To use the Lisa system efficiently, it is important to know something about the file systems that are available, and how to use them.
Incorrect use of a file system will slow down your jobs and even the system as a whole.
The home file system contains the files you normally use. This file system is available on the login nodes and on all batch nodes. This means that you have access to the home file system in your jobs.
As a consequence, the home file system is not very efficient, especially with the handling of meta data: creating and destroying of files; opening and closing of files; many small updates to files and so on.
If your jobs are treating files like this, it is better to copy the files needed by the job to the scratch file system (see below), and work only on files in the scratch file system. Output files should be copied to the home file system at the end of a job.
Every compute node in the Lisa system contains a disk. These disks are much more efficient than the home file system and they are only accessible within the node itself.
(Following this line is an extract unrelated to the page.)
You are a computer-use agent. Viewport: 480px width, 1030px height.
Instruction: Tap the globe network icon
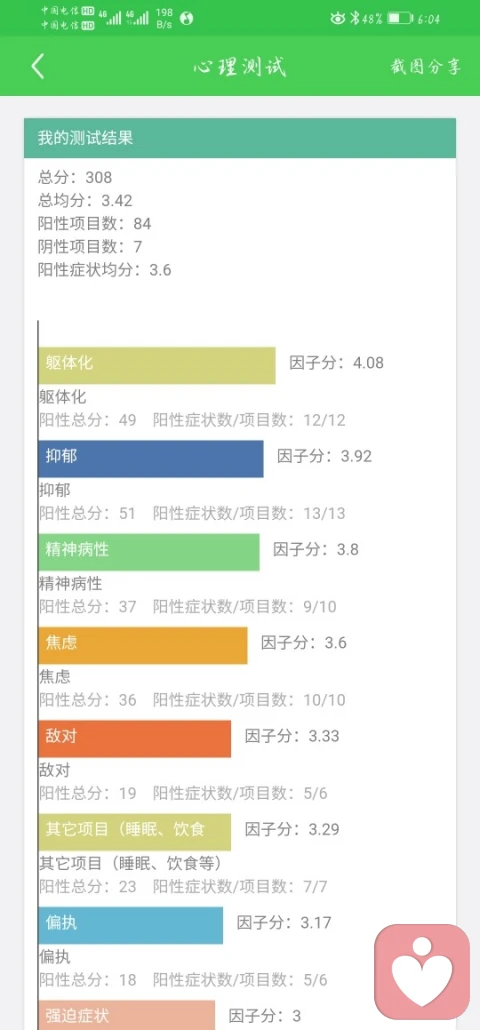point(186,18)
The scratch file system is located on such a local disk.
The performance is much better than the performance of the home file system and very suitable for I/O intensive operations.
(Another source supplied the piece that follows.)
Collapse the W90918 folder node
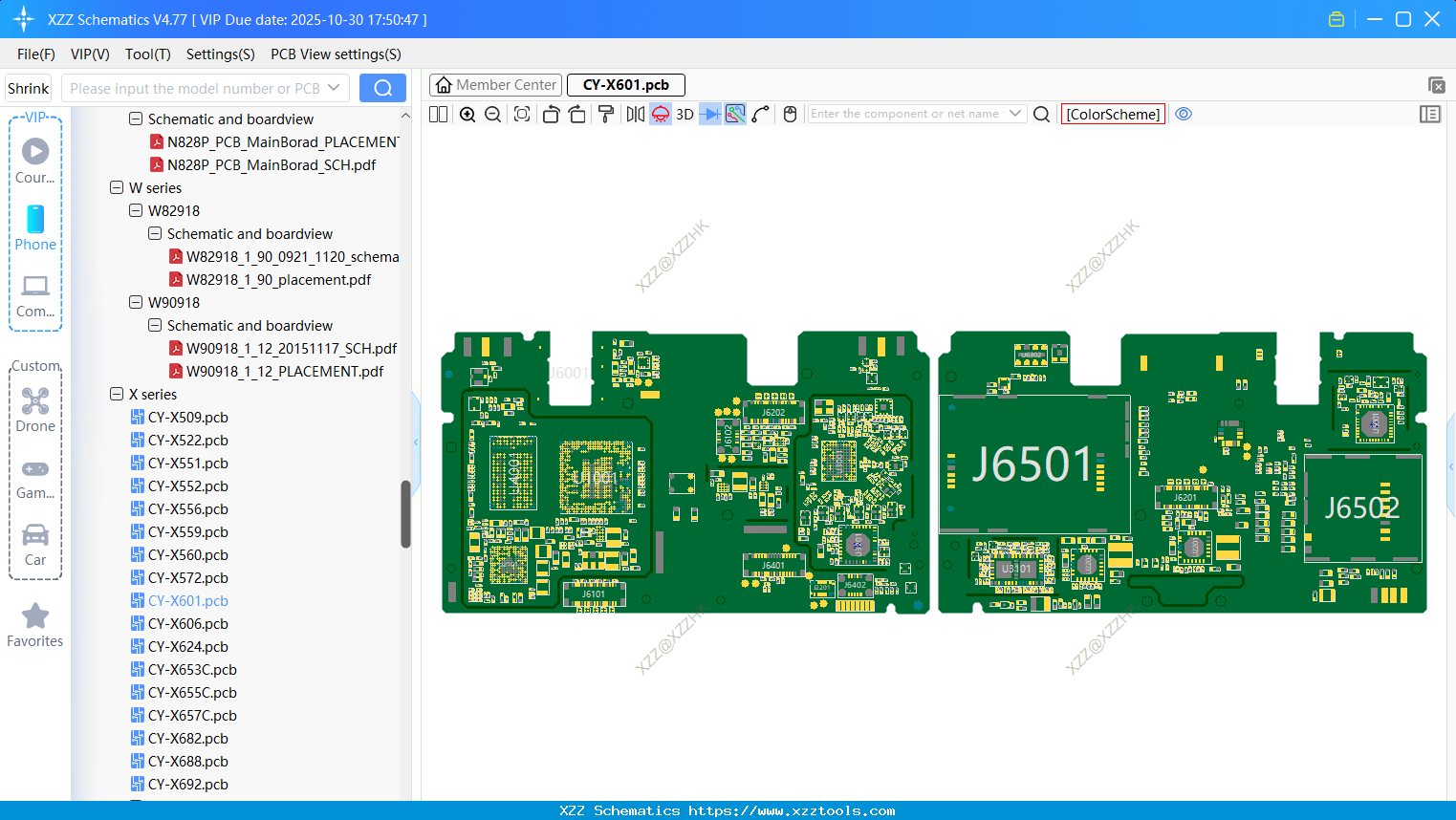1456x820 pixels. (136, 303)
Note: do NOT use /tmp for temporary files, /tmp has a limited size and is only to be used by system processes.
You access the scratch file system by using the environment variable
$TMPDIR: this points to an existing directory on the local disk. For example: to create a directory 'work' on the scratch file system and copy a file from the home file system to that directory:
mkdir "$TMPDIR"/work cp my-file "$TMPDIR"/work
"$TMPDIR" (with quotes), not
$TMPDIR (without quotes). The reason is that
$TMPDIR can contain meta-characters. (Notably [ and ]). The quotes take care that the shell will leave those characters as-is.
For jobs that use only one node, the
cp command is excellent to copy files from the home file system to the scratch file system.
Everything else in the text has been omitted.